Bottom Line: Worth your commute if you treat it like a podcast playlist, not a cohesive book.
So here's the thing about essay collections—they're basically the audiobook equivalent of a conference talk compilation. Some sessions blow your mind, some make you check your phone, and a few have you questioning why you paid for the ticket. This Will Make You Smarter is exactly that, except the conference is Edge.org and the speakers are people like Daniel Kahneman, Steven Pinker, and Richard Dawkins. The ROI on this audiobook is... complicated.
I finished this over about two weeks of commutes, and honestly? The format worked perfectly for the Caltrain zombie shuffle. Each essay is short enough that you can absorb one between stations, and if a particular thinker loses you (looking at you, overly abstract philosophy tangents), another one's coming in ten minutes.
The Buffet Problem
Here's my main issue: when you cram 150+ thinkers into 12 hours, you get breadth at the expense of depth. Daniel Kahneman's bit on the focusing illusion? Brilliant, but it's basically a teaser for Thinking, Fast and Slow. I got that same "wait, there's a whole book on this?" feeling from Business Adventures, where each chapter teases deeper business concepts without fully unpacking them. Nicholas Carr on cognitive load? Super relevant to anyone drowning in Slack notifications (so, all of us), but it's a blog post worth of content.
Some essays genuinely expanded my mental models—the stuff on path dependence from John McWhorter actually changed how I think about legacy code decisions at work. Radium Girls had a similar impact on how I think about corporate risk management, though it gets there through narrative instead of theory. Others felt like intellectual throat-clearing.
The science actually holds up, mostly. These are real researchers sharing real concepts, not pop-sci fluff. But the quality variance is wild. One essay will have you pausing to jot notes, the next will have you zoning out somewhere around Millbrae station.
Two Narrators, Two Vibes
John Allen Nelson and Khristine Hvam split the narration duties, and this is where it gets interesting. Nelson has that authoritative NPR-adjacent delivery that works great for the denser scientific content. Hvam brings a slightly warmer tone. The switching between them actually helped me stay engaged—it's like having two podcast hosts instead of one droning voice for 12 hours.
That said, I saw some reviews complaining about finding the narration off-putting. I didn't have that experience, but I also listen at 1.5x, which tends to smooth out any pacing issues. At normal speed? Yeah, I could see some of the more abstract essays feeling like a lecture you didn't sign up for.
Production is clean. No weird audio artifacts, no jarring transitions between essays. Professional stuff.
Best For: Caltrain, Gym, Dishwashing
This is basically a TED Talk playlist for your ears. Perfect for semi-distracted listening where you can tune in and out. I'd catch myself really locked in during the behavioral economics content (Kahneman, Thaler), then mentally drafting code reviews during some of the more philosophical entries.

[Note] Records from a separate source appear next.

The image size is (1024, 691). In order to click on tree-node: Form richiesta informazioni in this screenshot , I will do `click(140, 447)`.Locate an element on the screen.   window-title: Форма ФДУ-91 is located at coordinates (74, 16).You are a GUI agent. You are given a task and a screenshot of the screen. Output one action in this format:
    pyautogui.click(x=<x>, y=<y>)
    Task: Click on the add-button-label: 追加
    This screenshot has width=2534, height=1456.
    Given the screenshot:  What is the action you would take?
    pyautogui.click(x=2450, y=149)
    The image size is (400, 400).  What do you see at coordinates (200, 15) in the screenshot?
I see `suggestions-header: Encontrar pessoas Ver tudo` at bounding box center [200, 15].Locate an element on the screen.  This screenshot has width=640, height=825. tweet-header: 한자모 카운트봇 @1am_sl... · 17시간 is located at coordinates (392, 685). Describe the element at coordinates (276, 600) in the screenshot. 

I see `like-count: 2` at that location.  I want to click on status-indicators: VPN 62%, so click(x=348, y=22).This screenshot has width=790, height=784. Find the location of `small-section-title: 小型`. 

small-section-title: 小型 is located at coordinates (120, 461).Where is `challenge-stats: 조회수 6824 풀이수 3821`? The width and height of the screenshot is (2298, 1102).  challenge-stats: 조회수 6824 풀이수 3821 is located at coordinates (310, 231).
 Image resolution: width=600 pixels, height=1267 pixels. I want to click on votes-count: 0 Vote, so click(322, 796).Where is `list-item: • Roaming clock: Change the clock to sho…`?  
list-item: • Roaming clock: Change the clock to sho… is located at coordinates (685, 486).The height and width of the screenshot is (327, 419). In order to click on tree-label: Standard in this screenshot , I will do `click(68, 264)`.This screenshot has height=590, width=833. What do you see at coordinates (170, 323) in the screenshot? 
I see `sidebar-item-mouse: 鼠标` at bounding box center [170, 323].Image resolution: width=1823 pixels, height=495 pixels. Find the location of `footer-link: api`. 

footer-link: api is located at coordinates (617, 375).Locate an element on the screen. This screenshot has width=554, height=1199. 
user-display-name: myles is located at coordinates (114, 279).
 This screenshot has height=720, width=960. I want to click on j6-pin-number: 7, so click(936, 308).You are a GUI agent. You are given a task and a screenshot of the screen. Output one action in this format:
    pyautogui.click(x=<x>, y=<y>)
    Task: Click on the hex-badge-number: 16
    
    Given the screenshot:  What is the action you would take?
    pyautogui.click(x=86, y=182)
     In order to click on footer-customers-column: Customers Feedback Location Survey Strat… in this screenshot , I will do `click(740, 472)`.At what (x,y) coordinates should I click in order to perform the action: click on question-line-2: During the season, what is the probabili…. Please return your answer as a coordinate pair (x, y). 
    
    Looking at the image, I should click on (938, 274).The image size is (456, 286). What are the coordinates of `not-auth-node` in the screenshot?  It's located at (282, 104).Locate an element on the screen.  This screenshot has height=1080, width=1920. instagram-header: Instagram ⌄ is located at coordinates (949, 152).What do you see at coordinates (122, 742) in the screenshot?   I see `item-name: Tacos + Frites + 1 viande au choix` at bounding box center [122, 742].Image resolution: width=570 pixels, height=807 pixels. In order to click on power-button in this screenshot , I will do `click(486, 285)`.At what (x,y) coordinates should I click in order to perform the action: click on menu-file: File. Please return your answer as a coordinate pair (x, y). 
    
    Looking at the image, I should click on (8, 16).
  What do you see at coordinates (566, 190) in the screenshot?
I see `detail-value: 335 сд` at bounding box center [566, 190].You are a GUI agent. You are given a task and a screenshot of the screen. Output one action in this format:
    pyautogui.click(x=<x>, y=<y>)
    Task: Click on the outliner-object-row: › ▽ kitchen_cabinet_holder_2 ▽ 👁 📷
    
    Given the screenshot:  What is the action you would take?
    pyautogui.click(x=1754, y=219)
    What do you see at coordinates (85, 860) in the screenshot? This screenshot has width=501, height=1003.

The 80/20 rule essay by Clay Shirky was ironic, because that's basically how I experienced this book—20% of the essays delivered 80% of the value. But that 20% was genuinely good. The bits on cognitive load, collective intelligence, and living with uncertainty (Lawrence Krauss) actually gave me frameworks I've used since.
Who This Is (and Isn't) For
If you want narrative, skip. If you want a single coherent argument building across chapters, skip. If you're sensitive to the "could've been a blog post" phenomenon, definitely skip—this is literally a collection of what are essentially long-form tweets from smart people.
But if you're the type who listens to optimization podcasts and actually enjoys when someone explains a mental model in 8 minutes? This is your jam. I found myself wishing I could rate individual essays instead of the whole thing, because my experience ranged from "oh that's genuinely useful" to "okay, we get it, you're smart."
Speed recommendation: 1.25x minimum. Some of the slower essays really benefit from the tempo boost. At 1.5x, I got through it in about 8 hours of commute time, which felt right.
Treat It Like a Reference Library
Would I listen again? Probably not straight through. But I've already gone back to specific essays when I wanted to revisit a concept. That's honestly the best use case—treat it like a reference library you can dip into, not a book you finish and shelve.